● Work to complete
The response should be the data again, identical in every line.

(Data extract)

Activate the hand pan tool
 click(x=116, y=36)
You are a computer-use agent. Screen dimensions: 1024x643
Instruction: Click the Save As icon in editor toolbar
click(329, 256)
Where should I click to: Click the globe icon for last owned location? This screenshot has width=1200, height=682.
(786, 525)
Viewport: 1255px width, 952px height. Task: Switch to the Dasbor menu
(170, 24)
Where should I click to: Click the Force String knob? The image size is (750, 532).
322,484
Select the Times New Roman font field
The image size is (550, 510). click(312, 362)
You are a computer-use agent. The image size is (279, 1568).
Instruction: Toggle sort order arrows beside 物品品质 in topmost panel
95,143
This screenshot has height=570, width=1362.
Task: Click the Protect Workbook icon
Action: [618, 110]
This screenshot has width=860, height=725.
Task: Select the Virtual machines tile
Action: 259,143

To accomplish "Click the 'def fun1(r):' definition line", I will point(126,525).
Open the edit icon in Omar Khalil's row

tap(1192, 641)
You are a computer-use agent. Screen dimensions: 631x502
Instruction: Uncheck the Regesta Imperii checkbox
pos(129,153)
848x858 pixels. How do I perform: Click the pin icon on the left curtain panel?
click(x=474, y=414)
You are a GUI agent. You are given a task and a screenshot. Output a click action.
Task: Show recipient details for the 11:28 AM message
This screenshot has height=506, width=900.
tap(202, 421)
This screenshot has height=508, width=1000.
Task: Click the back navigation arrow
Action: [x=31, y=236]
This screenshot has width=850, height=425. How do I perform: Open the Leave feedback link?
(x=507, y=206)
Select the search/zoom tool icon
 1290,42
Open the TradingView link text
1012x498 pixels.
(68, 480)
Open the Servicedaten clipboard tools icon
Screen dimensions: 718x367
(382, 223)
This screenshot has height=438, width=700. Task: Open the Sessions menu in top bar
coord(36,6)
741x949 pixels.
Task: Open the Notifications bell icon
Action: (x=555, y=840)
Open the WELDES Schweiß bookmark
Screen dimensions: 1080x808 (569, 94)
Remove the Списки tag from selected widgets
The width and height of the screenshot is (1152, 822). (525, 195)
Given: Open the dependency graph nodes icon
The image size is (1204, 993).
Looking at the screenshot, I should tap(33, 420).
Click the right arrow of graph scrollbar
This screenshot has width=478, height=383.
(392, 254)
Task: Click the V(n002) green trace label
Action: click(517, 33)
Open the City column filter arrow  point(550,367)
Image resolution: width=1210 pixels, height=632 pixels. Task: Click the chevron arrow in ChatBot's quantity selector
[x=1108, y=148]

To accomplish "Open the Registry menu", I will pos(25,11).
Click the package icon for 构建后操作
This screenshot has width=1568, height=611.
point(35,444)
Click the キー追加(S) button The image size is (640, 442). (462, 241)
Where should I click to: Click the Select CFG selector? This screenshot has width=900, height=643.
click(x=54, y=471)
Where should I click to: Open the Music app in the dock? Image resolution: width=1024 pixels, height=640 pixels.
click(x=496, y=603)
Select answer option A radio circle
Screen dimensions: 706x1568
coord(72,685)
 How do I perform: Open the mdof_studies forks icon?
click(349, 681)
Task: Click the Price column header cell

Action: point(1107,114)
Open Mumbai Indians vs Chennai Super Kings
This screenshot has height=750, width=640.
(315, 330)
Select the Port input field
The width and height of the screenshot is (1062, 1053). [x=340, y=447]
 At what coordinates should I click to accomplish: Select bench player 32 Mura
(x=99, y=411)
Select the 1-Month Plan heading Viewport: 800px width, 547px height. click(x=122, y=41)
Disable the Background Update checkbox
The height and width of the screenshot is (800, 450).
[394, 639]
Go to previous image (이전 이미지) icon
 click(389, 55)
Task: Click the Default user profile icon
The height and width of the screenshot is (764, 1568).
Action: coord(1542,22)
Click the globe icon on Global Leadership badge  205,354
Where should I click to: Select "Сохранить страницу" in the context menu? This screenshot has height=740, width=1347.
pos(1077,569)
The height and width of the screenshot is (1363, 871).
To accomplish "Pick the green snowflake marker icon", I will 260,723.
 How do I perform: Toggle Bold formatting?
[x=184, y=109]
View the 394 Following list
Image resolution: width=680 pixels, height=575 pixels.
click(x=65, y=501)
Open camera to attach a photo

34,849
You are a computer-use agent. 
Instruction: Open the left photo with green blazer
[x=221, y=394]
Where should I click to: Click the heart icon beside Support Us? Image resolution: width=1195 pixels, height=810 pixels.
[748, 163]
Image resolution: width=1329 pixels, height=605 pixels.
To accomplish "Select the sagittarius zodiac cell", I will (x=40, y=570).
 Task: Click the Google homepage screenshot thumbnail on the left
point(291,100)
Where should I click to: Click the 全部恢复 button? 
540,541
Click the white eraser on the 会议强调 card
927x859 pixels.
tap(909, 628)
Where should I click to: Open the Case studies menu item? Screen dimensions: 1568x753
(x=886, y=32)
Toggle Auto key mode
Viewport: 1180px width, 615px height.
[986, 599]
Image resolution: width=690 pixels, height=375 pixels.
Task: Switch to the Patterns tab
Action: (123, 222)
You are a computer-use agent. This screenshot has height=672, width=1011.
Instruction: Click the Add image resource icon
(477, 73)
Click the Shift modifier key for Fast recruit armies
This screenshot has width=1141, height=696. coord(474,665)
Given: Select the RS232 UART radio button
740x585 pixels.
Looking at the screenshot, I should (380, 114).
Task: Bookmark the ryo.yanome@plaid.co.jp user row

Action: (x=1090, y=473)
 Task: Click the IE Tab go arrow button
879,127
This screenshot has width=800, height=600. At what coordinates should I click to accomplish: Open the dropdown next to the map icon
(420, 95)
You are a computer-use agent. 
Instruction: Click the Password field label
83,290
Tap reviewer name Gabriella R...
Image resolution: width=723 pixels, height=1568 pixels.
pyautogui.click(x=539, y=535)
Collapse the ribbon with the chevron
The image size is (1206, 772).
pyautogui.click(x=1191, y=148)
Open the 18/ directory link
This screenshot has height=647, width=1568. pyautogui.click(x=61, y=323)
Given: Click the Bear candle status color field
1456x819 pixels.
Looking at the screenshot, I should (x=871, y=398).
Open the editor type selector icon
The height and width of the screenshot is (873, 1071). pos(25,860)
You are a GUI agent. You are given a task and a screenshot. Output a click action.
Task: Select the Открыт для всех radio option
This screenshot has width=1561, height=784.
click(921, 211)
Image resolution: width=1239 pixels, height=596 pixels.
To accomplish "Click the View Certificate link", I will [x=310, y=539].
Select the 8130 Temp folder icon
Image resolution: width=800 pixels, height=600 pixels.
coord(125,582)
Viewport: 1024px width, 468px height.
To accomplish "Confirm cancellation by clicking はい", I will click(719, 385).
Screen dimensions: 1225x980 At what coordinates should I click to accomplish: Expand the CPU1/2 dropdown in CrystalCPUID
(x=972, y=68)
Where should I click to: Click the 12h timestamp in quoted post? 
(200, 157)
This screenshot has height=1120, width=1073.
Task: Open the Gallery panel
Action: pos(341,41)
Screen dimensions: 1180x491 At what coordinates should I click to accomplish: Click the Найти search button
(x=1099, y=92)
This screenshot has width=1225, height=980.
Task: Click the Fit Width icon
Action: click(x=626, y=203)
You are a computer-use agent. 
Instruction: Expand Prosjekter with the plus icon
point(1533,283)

(End Data extract)

● Task result
Activate the hand pan tool
 click(x=116, y=36)
You are a computer-use agent. Screen dimensions: 1024x643
Instruction: Click the Save As icon in editor toolbar
click(329, 256)
Where should I click to: Click the globe icon for last owned location? This screenshot has width=1200, height=682.
(786, 525)
Viewport: 1255px width, 952px height. Task: Switch to the Dasbor menu
(170, 24)
Where should I click to: Click the Force String knob? The image size is (750, 532).
322,484
Select the Times New Roman font field
The image size is (550, 510). click(312, 362)
You are a computer-use agent. The image size is (279, 1568).
Instruction: Toggle sort order arrows beside 物品品质 in topmost panel
95,143
This screenshot has height=570, width=1362.
Task: Click the Protect Workbook icon
Action: [618, 110]
This screenshot has width=860, height=725.
Task: Select the Virtual machines tile
Action: 259,143

To accomplish "Click the 'def fun1(r):' definition line", I will point(126,525).
Open the edit icon in Omar Khalil's row

tap(1192, 641)
You are a computer-use agent. Screen dimensions: 631x502
Instruction: Uncheck the Regesta Imperii checkbox
pos(129,153)
848x858 pixels. How do I perform: Click the pin icon on the left curtain panel?
click(x=474, y=414)
You are a GUI agent. You are given a task and a screenshot. Output a click action.
Task: Show recipient details for the 11:28 AM message
This screenshot has height=506, width=900.
tap(202, 421)
This screenshot has height=508, width=1000.
Task: Click the back navigation arrow
Action: [x=31, y=236]
This screenshot has width=850, height=425. How do I perform: Open the Leave feedback link?
(x=507, y=206)
Select the search/zoom tool icon
 1290,42
Open the TradingView link text
1012x498 pixels.
(68, 480)
Open the Servicedaten clipboard tools icon
Screen dimensions: 718x367
(382, 223)
This screenshot has height=438, width=700. Task: Open the Sessions menu in top bar
coord(36,6)
741x949 pixels.
Task: Open the Notifications bell icon
Action: (x=555, y=840)
Open the WELDES Schweiß bookmark
Screen dimensions: 1080x808 (569, 94)
Remove the Списки tag from selected widgets
The width and height of the screenshot is (1152, 822). (525, 195)
Given: Open the dependency graph nodes icon
The image size is (1204, 993).
Looking at the screenshot, I should tap(33, 420).
Click the right arrow of graph scrollbar
This screenshot has width=478, height=383.
(392, 254)
Task: Click the V(n002) green trace label
Action: click(517, 33)
Open the City column filter arrow  point(550,367)
Image resolution: width=1210 pixels, height=632 pixels. Task: Click the chevron arrow in ChatBot's quantity selector
[x=1108, y=148]

To accomplish "Open the Registry menu", I will pos(25,11).
Click the package icon for 构建后操作
This screenshot has width=1568, height=611.
point(35,444)
Click the キー追加(S) button The image size is (640, 442). (462, 241)
Where should I click to: Click the Select CFG selector? This screenshot has width=900, height=643.
click(x=54, y=471)
Where should I click to: Open the Music app in the dock? Image resolution: width=1024 pixels, height=640 pixels.
click(x=496, y=603)
Select answer option A radio circle
Screen dimensions: 706x1568
coord(72,685)
 How do I perform: Open the mdof_studies forks icon?
click(349, 681)
Task: Click the Price column header cell

Action: point(1107,114)
Open Mumbai Indians vs Chennai Super Kings
This screenshot has height=750, width=640.
(315, 330)
Select the Port input field
The width and height of the screenshot is (1062, 1053). [x=340, y=447]
 At what coordinates should I click to accomplish: Select bench player 32 Mura
(x=99, y=411)
Select the 1-Month Plan heading Viewport: 800px width, 547px height. click(x=122, y=41)
Disable the Background Update checkbox
The height and width of the screenshot is (800, 450).
[394, 639]
Go to previous image (이전 이미지) icon
 click(389, 55)
Task: Click the Default user profile icon
The height and width of the screenshot is (764, 1568).
Action: coord(1542,22)
Click the globe icon on Global Leadership badge  205,354
Where should I click to: Select "Сохранить страницу" in the context menu? This screenshot has height=740, width=1347.
pos(1077,569)
The height and width of the screenshot is (1363, 871).
To accomplish "Pick the green snowflake marker icon", I will 260,723.
 How do I perform: Toggle Bold formatting?
[x=184, y=109]
View the 394 Following list
Image resolution: width=680 pixels, height=575 pixels.
click(x=65, y=501)
Open camera to attach a photo

34,849
You are a computer-use agent. 
Instruction: Open the left photo with green blazer
[x=221, y=394]
Where should I click to: Click the heart icon beside Support Us? Image resolution: width=1195 pixels, height=810 pixels.
[748, 163]
Image resolution: width=1329 pixels, height=605 pixels.
To accomplish "Select the sagittarius zodiac cell", I will (x=40, y=570).
 Task: Click the Google homepage screenshot thumbnail on the left
point(291,100)
Where should I click to: Click the 全部恢复 button? 
540,541
Click the white eraser on the 会议强调 card
927x859 pixels.
tap(909, 628)
Where should I click to: Open the Case studies menu item? Screen dimensions: 1568x753
(x=886, y=32)
Toggle Auto key mode
Viewport: 1180px width, 615px height.
[986, 599]
Image resolution: width=690 pixels, height=375 pixels.
Task: Switch to the Patterns tab
Action: (123, 222)
You are a computer-use agent. This screenshot has height=672, width=1011.
Instruction: Click the Add image resource icon
(477, 73)
Click the Shift modifier key for Fast recruit armies
This screenshot has width=1141, height=696. coord(474,665)
Given: Select the RS232 UART radio button
740x585 pixels.
Looking at the screenshot, I should (380, 114).
Task: Bookmark the ryo.yanome@plaid.co.jp user row

Action: (x=1090, y=473)
 Task: Click the IE Tab go arrow button
879,127
This screenshot has width=800, height=600. At what coordinates should I click to accomplish: Open the dropdown next to the map icon
(420, 95)
You are a computer-use agent. 
Instruction: Click the Password field label
83,290
Tap reviewer name Gabriella R...
Image resolution: width=723 pixels, height=1568 pixels.
pyautogui.click(x=539, y=535)
Collapse the ribbon with the chevron
The image size is (1206, 772).
pyautogui.click(x=1191, y=148)
Open the 18/ directory link
This screenshot has height=647, width=1568. pyautogui.click(x=61, y=323)
Given: Click the Bear candle status color field
1456x819 pixels.
Looking at the screenshot, I should (x=871, y=398).
Open the editor type selector icon
The height and width of the screenshot is (873, 1071). pos(25,860)
You are a GUI agent. You are given a task and a screenshot. Output a click action.
Task: Select the Открыт для всех radio option
This screenshot has width=1561, height=784.
click(921, 211)
Image resolution: width=1239 pixels, height=596 pixels.
To accomplish "Click the View Certificate link", I will [x=310, y=539].
Select the 8130 Temp folder icon
Image resolution: width=800 pixels, height=600 pixels.
coord(125,582)
Viewport: 1024px width, 468px height.
To accomplish "Confirm cancellation by clicking はい", I will click(719, 385).
Screen dimensions: 1225x980 At what coordinates should I click to accomplish: Expand the CPU1/2 dropdown in CrystalCPUID
(x=972, y=68)
Where should I click to: Click the 12h timestamp in quoted post? 
(200, 157)
This screenshot has height=1120, width=1073.
Task: Open the Gallery panel
Action: pos(341,41)
Screen dimensions: 1180x491 At what coordinates should I click to accomplish: Click the Найти search button
(x=1099, y=92)
This screenshot has width=1225, height=980.
Task: Click the Fit Width icon
Action: click(x=626, y=203)
You are a computer-use agent. 
Instruction: Expand Prosjekter with the plus icon
point(1533,283)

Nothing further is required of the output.